# Aim of the exercise
Which figures does the passage about Alan Trachtenberg name as present with him during the department's first period of great flourishing?

Trachtenberg was born in 1932 in Philadelphia, Pennsylvania. As his mother and her neighbor, the mother of future longtime dean of student affairs in Yale College, Betty Glassman Trachtenberg, wheeled their children through Philadelphia’s Fairmont Park they discussed how wonderful it would be if Alan and Betty married. They eventually did, beginning 67 years of life together. He attended college at Temple University in Philadelphia and received his Ph.D. from the University of Minnesota, where he first taught. He spent eight years teaching at Penn State, and after a year at Stanford’s Center for Advanced Study in the Behavioral Sciences, came to Yale in 1969.
Trachtenberg joined the program in American studies as its first permanent appointment and played a central role in its establishment as the leading program in its field. In the 1970s he served two terms as the department’s director of graduate studies and one as department chair. Along with such figures as Norman Holmes Pearson, Charles Feidelson, Charles Davis, R.W.B. Lewis, and Sydney Ahlstrom he was present for a first period of great flourishing, when the department became the center of the modern field of American studies. During that time he wrote “The Incorporation of America: Culture and Society in the Gilded Age” (1982), an analysis of the expansion of capitalist power in the last third of the 19th century, and “Shades of Hiawatha: Staging Indians, Making Americans, 1880-1930” (2004), a consideration of how Native Americans and immigrants preoccupied public attention at the turn of the 20th century, which won the Francis Parkman Prize for the best book in American history that year. Both books are deeply revealing studies of the formation of the social fabric of the United States, representative of the kind of transformative work being done in the department of that era.

[Entries from a collection]

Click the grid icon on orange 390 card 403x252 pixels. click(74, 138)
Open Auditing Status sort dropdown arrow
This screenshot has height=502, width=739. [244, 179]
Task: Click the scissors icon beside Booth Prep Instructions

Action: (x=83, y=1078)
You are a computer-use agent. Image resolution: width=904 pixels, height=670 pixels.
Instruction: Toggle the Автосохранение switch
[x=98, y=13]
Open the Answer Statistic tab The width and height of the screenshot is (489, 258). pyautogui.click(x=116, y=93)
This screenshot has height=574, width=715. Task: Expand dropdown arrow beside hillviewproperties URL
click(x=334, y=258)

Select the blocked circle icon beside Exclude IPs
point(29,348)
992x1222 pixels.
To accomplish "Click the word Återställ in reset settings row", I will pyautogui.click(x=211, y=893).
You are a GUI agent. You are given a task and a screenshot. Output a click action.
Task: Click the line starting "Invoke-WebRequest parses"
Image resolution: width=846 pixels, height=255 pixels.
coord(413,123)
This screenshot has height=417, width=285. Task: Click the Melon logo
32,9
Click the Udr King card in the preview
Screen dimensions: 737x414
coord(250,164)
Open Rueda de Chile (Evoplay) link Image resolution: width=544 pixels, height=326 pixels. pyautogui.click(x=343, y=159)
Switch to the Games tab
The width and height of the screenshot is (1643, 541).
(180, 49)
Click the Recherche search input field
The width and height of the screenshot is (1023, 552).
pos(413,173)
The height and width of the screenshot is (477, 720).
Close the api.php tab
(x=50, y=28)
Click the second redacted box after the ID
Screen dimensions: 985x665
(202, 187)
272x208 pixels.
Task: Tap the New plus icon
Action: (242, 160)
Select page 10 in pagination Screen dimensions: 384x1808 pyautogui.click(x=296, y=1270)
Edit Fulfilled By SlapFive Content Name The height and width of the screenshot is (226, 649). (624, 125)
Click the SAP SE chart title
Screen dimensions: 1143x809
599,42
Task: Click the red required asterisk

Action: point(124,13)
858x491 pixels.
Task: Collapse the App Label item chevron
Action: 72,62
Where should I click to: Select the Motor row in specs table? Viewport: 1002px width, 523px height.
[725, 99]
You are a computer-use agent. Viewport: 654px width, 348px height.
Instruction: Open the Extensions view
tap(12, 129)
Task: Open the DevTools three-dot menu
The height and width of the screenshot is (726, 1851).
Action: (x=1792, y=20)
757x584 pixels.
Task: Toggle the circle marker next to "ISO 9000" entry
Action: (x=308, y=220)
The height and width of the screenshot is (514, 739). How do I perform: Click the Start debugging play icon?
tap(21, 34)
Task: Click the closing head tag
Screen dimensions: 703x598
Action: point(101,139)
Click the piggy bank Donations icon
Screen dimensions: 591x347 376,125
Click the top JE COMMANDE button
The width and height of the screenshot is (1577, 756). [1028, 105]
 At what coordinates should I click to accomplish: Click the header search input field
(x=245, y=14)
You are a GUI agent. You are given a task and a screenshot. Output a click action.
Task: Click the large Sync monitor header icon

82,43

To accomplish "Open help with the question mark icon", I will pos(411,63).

# The answer
Norman Holmes Pearson, Charles Feidelson, Charles Davis, R.W.B. Lewis, and Sydney Ahlstrom.